体が硬直して、昨日みたいに変な感じになる。後頭部がカーッとして、頭に何も浮かなくなって。




この扉の向こうは、嫌な予感しかしない。
でも今日は頑張るって決めたんだ。
だから、





ガチャ、



「おはようございます、団長」



「ん、あれ?」





扉を開ければ 楽しそうな会話がやんで、キョトンとしたような顔をする団長。そして昨日の女の子。





なんでまたいるの。
なんでそんな風に仲良くしてるの。





どうして、なんで。
私と同じ雑用のクセに、新入りのクセに、私だってそんなに話したことないのに。





醜い感情は止めどなく溢れ出てきて、どうしようもならなくなる。







「おかしいなー、今日から係はこの子に代わってもらった筈なのに、連絡まわってなかった?」




「…え?」








一体何の話。交代?

わたしが?あの子と?




どうして?







「一週間は私が担当のはずじゃ…「だから代わって貰ったって言ったでしょ、あんたドジだし面倒くさいし」






そんな、そんな筈じゃなかったのに。待って、もう一度仕事をさせて。面倒くさいなんて言わないで。
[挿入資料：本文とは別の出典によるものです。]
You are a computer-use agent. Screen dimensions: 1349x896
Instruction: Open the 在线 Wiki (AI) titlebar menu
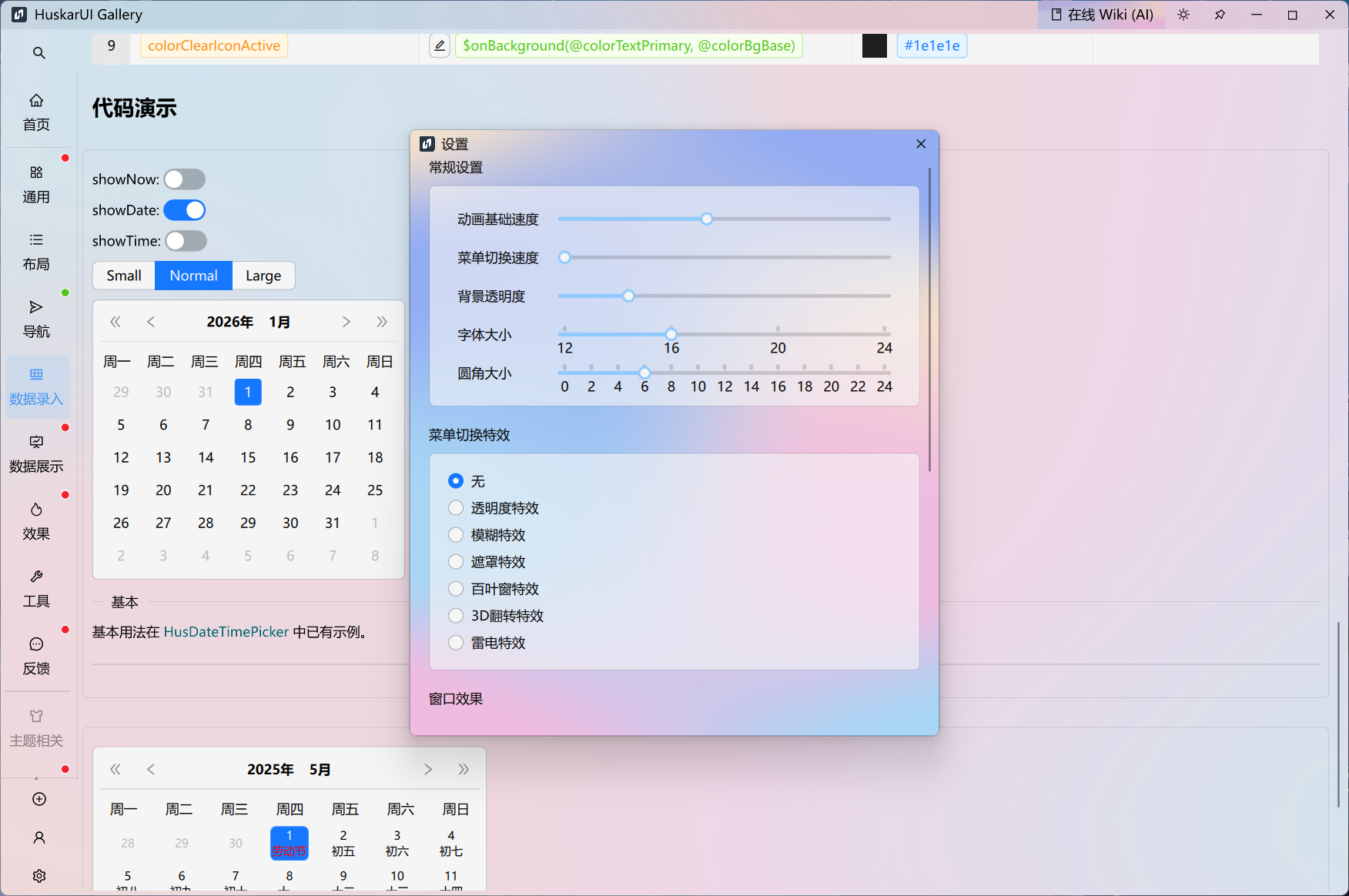[1101, 14]
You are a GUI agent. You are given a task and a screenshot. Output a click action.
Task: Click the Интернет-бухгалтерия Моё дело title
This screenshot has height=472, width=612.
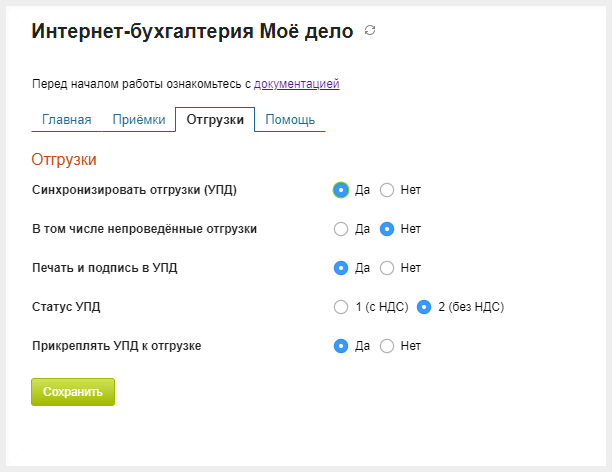[x=193, y=31]
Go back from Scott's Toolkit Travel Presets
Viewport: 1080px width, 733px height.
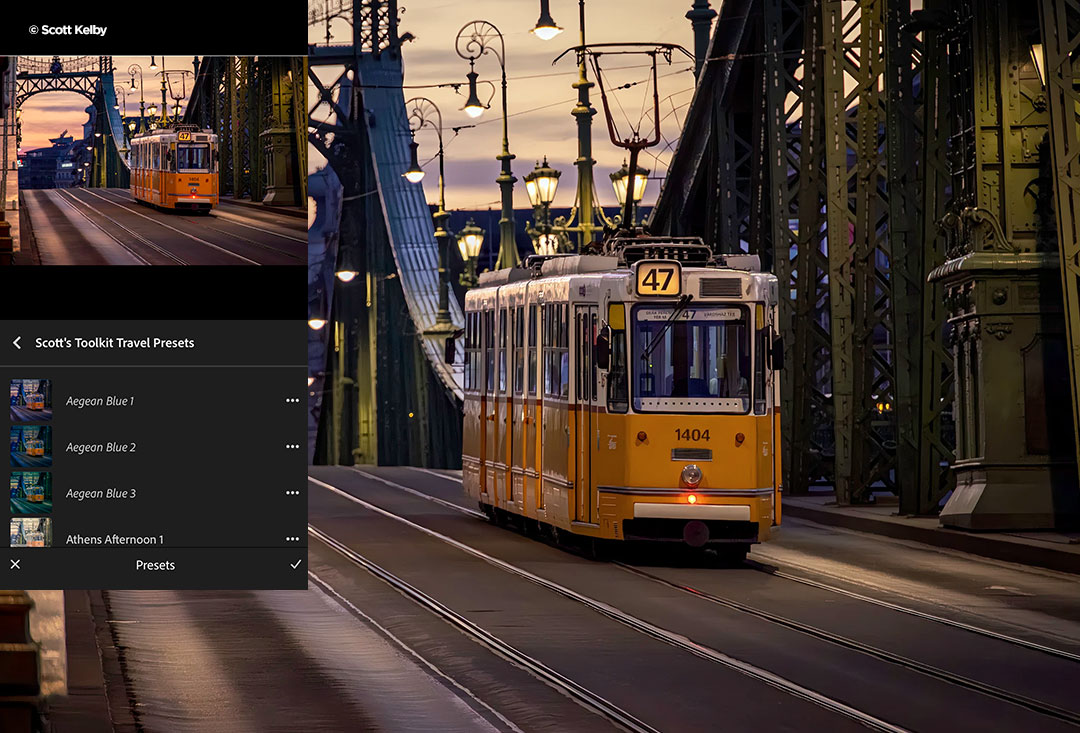click(x=17, y=343)
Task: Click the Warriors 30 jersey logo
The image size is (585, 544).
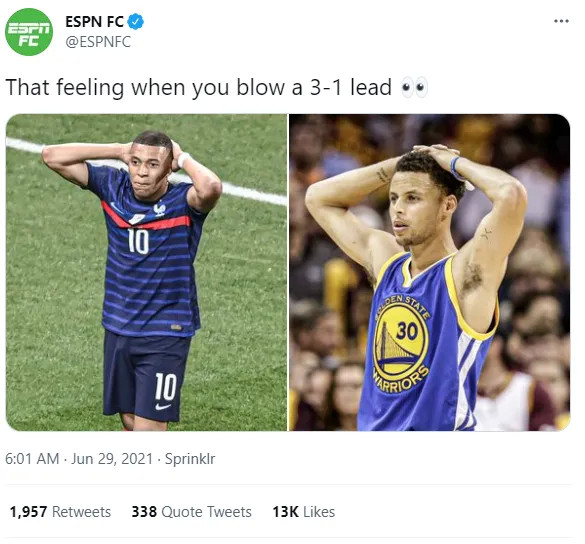Action: [x=401, y=343]
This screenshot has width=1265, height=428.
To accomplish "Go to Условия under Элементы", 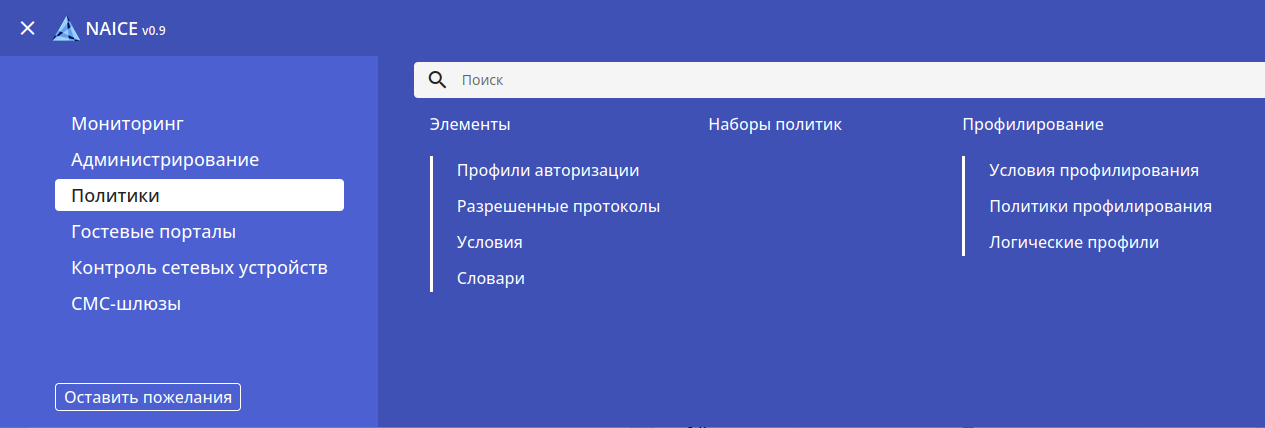I will (489, 243).
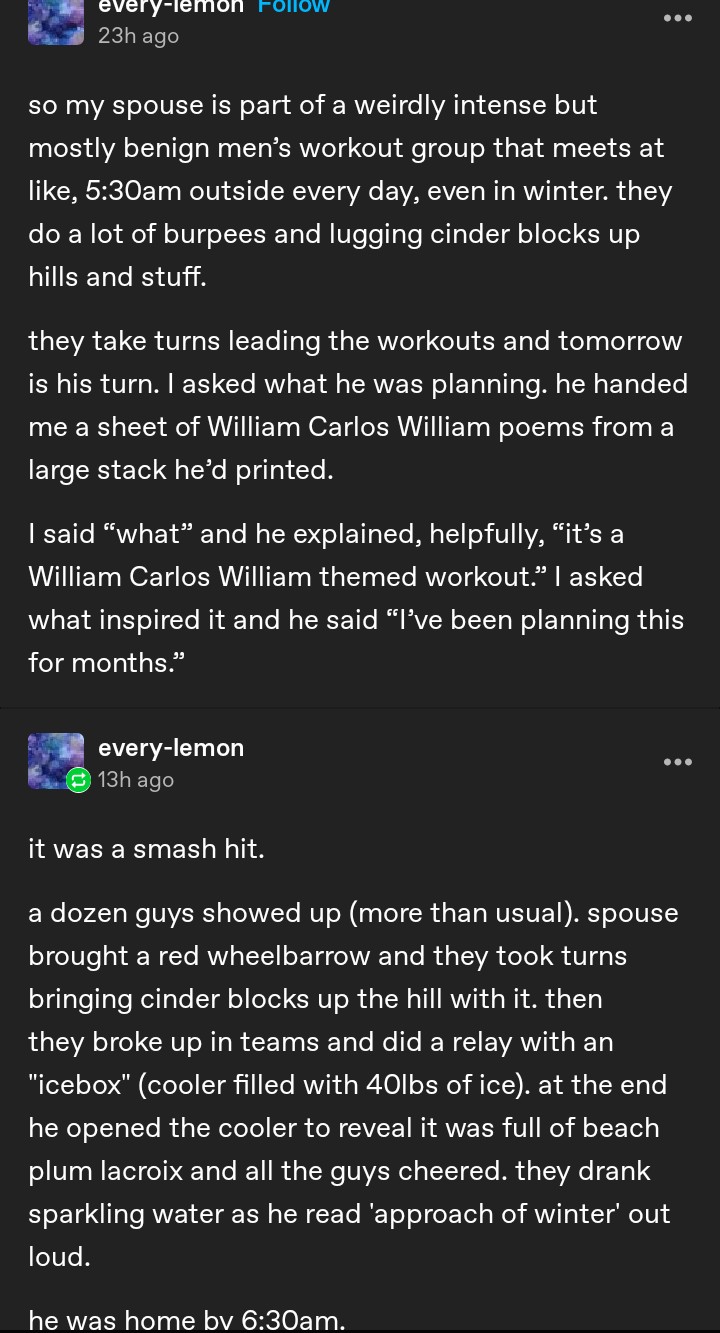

「ソレ言ったら、雑務長がアンタのことクビだって。だから部屋で大人しくしてなヨ」



「そんな、急すぎます!私は…「そういう所が面倒くさいって言ってんの。邪魔だから早く部屋に帰りなヨ」






初めて団長に睨まれた。

瞬間、もう何も言う気がなくなってただただ状況を受け入れるしかなかった。
団長に嫌がられてるんだ、私。






涙が出そうだった。



だって、こんな言葉を好きな相手から聞かされて、受け止めなければいけないんだから。



こんなの、酷すぎる。







私は何も言わずに部屋を後にした。


団長に呼び止められた様な気がしたけど、気のせいだ。呼び止められる理由なんかないじゃない。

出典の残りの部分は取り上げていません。